Conclusion: the athlete as their own laboratory
The monitoring system described here did not require a sports science laboratory, a team of physiologists, or expensive proprietary hardware. It required a chest strap, a watch, two smartphone applications, a blood pressure cuff, and a thermometer. The investment was time and consistency — taking the same measurements in the same way every morning for ten weeks, logging the results, and paying attention to what the patterns revealed.
What it produced was something genuinely rare in amateur endurance sport: a personalised physiological dataset with real calibration behind it. Not population averages applied to an individual, but individual responses measured directly and repeatedly until the patterns became predictable.
The lactate test anchored the training zones to real physiology. The daily monitoring tracked how well the body absorbed the training load. The illness arc demonstrated that the system could detect physiological stress before subjective symptoms appeared and guide management decisions that affected the trajectory of the entire preparation. The lifestyle disruptor calibration will prevent misinterpretation of data on expedition mornings when the conditions are rarely ideal.
None of this guarantees a finish. A 1,000-kilometre, 17-day expedition through mountainous terrain has more variables than any monitoring system can account for. But it changes the odds — not by making the body more capable than it is, but by ensuring that the capability that has been built is deployed intelligently, preserved across 17 days, and protected from the specific failure modes that end expeditions before they reach their conclusion.
The data does not run the kilometres. The athlete runs the kilometres.
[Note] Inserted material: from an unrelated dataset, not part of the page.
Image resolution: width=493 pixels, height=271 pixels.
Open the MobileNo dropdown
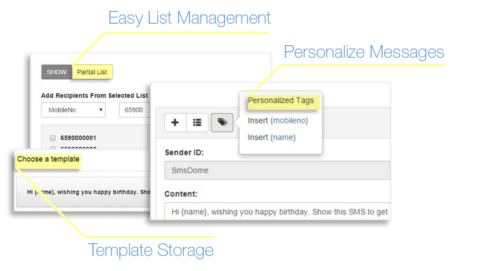click(x=73, y=110)
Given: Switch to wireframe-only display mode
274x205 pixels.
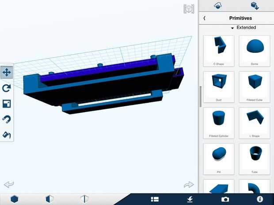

The data just makes sure the athlete is still running on day 17.
About this article
All physiological data, training metrics, and monitoring results described in this article are drawn from the author’s personal preparation logs. Individual names, identifying details, and specific location information have been anonymised or removed. The monitoring protocols described reflect a personal preparation system developed in collaboration with coaching support and are not intended as medical or clinical guidance. Anyone considering a similar monitoring approach should consult with a qualified sports physician or exercise physiologist.